A molti questa sconfitta è sembrata una beffa e tirano in ballo la sfortuna e l’arbitro per giustificare lo stop numero undici. Sono le solite scuse che non fanno bene al calcio. Bisogna analizzare le cose con obiettività, invece, altrimenti si finisce nel buonismo e nel vittimismo.
Cominciamo da pali e traverse. Quattro, mica pochi. È corretto attribuirli alla malasorte? La risposta è no, ovviamente. Si tratta, piuttosto, di tiri sbagliati. La sfiga si può accusare solo se il pallone colpisce un legno dopo una deviazione, magari casuale, di un tiro ineccepibile ma non quando il tiratore ha a sua disposizione uno specchio di sette metri e mezzo per due e mezzo. Anche se c’è il portiere, sono quindici i metri quadri in cui insaccare una sfera del diametro di ventidue centimetri. Colpire il palo o la traversa, magari a botta sicura e da distanza ravvicinata, è solo un errore. Non è mica il caso a indirizzare il tiro. Chiedetelo a chiunque abbia giocato a calcio.
E un rigore parato? Anche quella è sfortuna? È necessario distinguere. Premesso che tirare dal dischetto non è così facile, come si è ben visto negli ultimi Europei, però c’è chi sa battere i rigori con una percentuale altissima di riuscita e chi meno. Nel primo caso si parla di qualità del giocatore, non per niente in ogni squadra ci sono i cosiddetti rigoristi. Che, comunque, sbagliano anche loro, alla faccia della propria abilità specifica. Un rigore parato è un rigore sbagliato, perché tirato o indirizzato male. Si tratta di un errore individuale. La percentuale di quelli messi a segno, infatti, è nettamente superiore rispetto a quella dei penalty parati o fuori porta.
Finiamo con gli arbitri. Con il VAR hanno meno possibilità di sbagliare, anzi quasi nessuna. Se uno non concede un rigore e il VAR non lo corregge, c’è poco da fare ormai: non era un fallo da rigore. Si possono tirare in ballo la farraginosità delle regole e la difficoltà di interpretazione univoca, che talvolta provocano incomprensioni e sospetti. Ma l’avvento del doppio controllo sulla azione, prima quello umano e poi quello tecnologico, riducono al massimo il rischio dell’errore.
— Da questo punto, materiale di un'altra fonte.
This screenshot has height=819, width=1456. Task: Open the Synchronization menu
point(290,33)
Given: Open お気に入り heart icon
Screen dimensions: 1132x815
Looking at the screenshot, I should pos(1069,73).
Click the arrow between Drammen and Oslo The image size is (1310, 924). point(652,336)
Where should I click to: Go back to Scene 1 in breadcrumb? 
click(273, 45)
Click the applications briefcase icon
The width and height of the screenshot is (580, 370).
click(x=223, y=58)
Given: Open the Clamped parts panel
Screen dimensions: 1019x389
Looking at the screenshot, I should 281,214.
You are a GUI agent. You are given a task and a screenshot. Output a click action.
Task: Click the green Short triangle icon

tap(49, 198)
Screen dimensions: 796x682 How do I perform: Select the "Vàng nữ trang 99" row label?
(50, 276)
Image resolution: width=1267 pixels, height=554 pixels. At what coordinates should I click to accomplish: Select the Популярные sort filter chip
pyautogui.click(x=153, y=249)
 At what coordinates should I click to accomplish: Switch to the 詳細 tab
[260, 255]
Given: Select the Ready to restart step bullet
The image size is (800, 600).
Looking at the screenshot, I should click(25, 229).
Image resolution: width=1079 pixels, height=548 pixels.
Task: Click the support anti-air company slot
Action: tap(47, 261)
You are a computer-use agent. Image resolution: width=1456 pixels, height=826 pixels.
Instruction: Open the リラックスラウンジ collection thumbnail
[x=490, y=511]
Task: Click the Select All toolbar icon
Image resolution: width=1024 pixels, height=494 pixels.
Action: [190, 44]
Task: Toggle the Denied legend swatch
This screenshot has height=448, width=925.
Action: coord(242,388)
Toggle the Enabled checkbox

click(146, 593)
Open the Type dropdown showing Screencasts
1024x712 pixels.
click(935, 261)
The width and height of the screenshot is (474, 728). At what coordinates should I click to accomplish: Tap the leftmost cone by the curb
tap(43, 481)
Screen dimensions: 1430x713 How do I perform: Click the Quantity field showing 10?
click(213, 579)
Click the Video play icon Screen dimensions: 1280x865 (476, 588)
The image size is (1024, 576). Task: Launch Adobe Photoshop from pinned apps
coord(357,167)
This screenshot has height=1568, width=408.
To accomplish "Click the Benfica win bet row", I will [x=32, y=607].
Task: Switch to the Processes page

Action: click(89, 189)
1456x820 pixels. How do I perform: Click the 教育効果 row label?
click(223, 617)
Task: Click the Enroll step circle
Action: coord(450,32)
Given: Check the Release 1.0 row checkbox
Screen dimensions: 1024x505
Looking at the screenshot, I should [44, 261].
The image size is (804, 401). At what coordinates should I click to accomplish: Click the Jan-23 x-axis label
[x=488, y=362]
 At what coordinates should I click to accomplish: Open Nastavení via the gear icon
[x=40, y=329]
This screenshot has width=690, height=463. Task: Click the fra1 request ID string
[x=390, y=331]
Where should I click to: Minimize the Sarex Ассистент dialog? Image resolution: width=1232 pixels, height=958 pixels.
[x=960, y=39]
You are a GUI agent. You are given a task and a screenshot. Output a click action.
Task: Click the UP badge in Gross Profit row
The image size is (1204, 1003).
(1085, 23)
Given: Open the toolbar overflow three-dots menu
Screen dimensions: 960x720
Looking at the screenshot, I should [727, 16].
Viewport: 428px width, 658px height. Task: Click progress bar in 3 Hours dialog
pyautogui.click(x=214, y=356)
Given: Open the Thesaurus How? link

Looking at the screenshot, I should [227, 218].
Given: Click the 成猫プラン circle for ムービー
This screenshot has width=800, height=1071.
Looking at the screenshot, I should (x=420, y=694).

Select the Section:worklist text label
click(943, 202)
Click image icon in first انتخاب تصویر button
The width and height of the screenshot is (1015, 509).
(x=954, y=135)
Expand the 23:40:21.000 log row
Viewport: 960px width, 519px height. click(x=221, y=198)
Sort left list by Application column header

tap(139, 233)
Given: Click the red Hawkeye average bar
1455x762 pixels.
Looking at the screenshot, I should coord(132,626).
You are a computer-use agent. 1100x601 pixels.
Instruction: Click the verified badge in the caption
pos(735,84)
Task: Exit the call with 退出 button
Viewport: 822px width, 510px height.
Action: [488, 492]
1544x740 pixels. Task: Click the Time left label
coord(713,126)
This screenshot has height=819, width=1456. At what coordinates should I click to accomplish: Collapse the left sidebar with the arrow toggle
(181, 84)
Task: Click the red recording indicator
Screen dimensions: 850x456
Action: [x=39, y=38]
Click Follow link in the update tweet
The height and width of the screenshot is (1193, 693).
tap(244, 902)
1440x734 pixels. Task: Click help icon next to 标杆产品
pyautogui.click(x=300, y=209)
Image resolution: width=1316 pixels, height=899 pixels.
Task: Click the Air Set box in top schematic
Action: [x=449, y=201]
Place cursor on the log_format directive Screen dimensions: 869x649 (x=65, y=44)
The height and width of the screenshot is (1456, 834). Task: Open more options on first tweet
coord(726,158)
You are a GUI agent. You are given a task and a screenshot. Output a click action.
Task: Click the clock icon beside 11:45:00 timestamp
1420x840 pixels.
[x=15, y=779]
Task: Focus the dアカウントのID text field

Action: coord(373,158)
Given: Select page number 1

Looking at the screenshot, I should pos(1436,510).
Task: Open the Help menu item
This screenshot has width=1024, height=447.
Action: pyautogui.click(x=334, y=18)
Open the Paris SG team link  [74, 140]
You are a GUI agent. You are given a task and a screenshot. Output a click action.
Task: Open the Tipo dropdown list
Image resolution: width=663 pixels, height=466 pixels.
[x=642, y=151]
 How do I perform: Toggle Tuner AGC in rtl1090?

E, aggiungiamo, se un arbitro volesse davvero danneggiare una squadra, non lo farebbe certo in un modo così sfacciato com’è quello di negare un rigore. Lo farebbe, piuttosto, in maniera più subdola, ad esempio fischiando sempre conto o adoperando le ammonizioni.
Restiamo dunque con i piedi per terra e vediamo la situazione del Vicenza per quello che è. E cioè quella di una squadra con grossi problemi tecnici e tattici, caratteriali e qualitativi, che, in un terzo di campionato, ha totalizzato appena quattro punti ed è la seconda peggiore del girone per gol fatti e subiti. Per i biancorossi del Vicenza si prospetta una impresa immane: centrare l’obbiettivo salvezza in un margine di calendario che si sta facendo sempre più ridotto. Può farlo il Vicenza con le forze a disposizione? Sicuramente no. Servono rinforzi, giocatori di qualità per innervare ogni reparto, uomini pronti a scendere in campo già alla ripresa di metà gennaio, motivati e responsabili. E consapevoli di aver accettato una sfida professionale mica da poco trasferendosi in una squadra più vicina alla retrocessione che al mantenimento della categoria e in una società che ha il quint’ultimo monte-ingaggi della Serie B.
Non basta ritrovare entusiasmo e scacciare le paure, come predica ottimisticamente il neo direttore sportivo Federico Balzaretti. Lo si è visto proprio nella partita con il Brescia, che ha fatto vedere di buono solo un impegno diverso e una combattività nuova ma che ha riproposto errori individuali e mancanza di qualità ben noti. Sono deficit che l’agonismo qualche volta riesce a eliminare ma che fanno parte del DNA di questa squadra.